Stored data:

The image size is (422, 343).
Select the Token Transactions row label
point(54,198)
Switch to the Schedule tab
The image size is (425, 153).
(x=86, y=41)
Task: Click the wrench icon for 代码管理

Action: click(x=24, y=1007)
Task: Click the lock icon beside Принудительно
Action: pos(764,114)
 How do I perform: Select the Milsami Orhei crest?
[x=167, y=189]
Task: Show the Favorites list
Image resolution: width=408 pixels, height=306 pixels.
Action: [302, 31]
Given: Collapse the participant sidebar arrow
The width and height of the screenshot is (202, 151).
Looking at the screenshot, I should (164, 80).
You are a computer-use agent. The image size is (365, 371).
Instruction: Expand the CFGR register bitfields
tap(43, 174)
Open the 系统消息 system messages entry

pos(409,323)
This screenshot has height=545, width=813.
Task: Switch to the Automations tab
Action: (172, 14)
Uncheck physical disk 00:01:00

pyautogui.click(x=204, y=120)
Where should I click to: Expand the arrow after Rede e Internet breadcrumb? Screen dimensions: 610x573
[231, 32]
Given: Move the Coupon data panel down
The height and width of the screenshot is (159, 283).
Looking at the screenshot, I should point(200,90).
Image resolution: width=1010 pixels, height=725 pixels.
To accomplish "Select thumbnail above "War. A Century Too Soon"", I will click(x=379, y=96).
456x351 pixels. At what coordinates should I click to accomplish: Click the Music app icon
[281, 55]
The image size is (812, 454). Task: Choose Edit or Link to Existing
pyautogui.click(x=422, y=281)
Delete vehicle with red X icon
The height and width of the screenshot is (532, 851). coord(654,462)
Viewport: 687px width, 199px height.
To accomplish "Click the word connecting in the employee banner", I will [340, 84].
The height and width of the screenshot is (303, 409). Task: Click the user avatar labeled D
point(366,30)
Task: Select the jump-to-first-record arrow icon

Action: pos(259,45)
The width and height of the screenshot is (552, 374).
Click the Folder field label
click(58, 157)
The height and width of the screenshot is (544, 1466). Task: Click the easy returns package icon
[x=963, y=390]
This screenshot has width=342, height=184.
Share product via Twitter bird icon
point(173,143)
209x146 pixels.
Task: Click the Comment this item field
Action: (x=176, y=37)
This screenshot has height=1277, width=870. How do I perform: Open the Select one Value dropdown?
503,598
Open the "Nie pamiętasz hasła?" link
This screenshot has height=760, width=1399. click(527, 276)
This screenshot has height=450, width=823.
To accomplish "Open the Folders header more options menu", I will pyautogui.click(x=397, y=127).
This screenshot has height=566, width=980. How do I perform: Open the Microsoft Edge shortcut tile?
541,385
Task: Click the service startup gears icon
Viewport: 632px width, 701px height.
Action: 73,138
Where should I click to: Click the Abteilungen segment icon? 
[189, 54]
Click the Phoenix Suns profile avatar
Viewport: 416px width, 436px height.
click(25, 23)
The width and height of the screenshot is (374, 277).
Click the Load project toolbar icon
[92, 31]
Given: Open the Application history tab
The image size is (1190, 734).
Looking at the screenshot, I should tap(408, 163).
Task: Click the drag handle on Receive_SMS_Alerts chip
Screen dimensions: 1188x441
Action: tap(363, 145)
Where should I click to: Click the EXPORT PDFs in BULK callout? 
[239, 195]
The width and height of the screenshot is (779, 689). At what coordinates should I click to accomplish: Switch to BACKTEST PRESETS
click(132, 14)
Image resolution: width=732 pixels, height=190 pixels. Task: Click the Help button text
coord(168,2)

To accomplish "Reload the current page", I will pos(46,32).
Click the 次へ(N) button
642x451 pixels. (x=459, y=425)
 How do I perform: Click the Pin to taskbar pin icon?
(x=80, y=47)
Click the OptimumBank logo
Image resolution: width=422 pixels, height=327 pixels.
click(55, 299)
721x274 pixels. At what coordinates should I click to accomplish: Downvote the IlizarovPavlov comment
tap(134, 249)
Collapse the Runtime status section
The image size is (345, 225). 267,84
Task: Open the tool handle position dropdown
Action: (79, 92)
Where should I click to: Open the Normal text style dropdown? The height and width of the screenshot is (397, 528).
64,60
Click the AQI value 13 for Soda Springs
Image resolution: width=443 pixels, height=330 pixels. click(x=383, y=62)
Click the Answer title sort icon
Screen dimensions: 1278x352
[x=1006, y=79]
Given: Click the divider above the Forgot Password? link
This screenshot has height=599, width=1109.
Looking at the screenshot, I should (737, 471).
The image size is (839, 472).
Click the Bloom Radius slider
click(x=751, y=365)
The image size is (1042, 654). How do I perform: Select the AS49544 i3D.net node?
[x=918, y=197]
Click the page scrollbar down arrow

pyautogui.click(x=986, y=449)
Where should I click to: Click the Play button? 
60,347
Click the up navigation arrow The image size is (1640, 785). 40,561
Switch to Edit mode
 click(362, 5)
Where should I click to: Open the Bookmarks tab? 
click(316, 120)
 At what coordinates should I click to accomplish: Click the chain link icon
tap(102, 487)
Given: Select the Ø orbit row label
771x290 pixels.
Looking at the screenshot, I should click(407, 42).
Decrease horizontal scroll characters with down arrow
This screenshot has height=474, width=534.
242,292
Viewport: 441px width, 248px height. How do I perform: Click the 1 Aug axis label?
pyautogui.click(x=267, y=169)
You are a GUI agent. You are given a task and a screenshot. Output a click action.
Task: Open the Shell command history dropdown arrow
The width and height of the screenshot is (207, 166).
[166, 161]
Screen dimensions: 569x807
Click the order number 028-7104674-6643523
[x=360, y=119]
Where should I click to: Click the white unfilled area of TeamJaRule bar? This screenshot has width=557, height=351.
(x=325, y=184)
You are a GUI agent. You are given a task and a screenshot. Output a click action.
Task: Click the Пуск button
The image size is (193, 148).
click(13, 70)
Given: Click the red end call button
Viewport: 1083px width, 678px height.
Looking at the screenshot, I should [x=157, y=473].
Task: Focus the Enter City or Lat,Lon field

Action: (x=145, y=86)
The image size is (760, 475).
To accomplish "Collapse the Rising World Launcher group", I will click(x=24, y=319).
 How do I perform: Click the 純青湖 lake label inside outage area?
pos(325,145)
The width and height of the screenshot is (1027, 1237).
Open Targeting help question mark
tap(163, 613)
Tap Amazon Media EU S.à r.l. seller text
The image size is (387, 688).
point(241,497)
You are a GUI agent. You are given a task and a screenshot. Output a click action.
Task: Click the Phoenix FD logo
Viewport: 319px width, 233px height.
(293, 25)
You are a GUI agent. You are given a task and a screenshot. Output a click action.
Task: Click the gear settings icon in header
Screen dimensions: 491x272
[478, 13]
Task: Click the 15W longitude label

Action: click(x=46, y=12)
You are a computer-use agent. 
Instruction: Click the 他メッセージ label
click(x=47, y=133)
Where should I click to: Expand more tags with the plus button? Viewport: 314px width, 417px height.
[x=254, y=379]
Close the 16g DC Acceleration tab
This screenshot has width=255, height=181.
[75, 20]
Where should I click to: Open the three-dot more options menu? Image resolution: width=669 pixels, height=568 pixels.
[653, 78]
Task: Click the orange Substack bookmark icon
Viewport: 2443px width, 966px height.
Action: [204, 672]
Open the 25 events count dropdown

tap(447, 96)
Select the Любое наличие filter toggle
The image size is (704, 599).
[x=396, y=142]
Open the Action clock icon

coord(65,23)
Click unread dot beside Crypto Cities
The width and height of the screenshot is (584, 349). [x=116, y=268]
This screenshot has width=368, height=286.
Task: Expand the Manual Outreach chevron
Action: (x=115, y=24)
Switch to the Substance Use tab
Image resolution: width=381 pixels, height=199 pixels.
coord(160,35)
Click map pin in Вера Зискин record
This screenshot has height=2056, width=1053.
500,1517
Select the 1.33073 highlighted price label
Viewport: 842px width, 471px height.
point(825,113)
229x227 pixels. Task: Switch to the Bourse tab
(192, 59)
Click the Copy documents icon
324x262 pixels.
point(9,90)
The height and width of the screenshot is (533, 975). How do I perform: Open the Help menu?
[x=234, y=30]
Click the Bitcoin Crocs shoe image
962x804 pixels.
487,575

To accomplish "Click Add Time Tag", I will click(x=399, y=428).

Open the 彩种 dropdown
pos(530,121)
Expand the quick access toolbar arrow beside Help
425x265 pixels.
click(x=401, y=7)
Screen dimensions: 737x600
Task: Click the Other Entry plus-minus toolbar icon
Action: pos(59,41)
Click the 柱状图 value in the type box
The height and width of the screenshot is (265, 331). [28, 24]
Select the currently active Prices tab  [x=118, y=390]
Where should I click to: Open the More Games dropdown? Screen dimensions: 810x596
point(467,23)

◆ What to work on
Scan the records for the word "above" and copy every line where it is found.

◆ Task solution
To accomplish "Select thumbnail above "War. A Century Too Soon"", I will click(x=379, y=96).
Given: Click the divider above the Forgot Password? link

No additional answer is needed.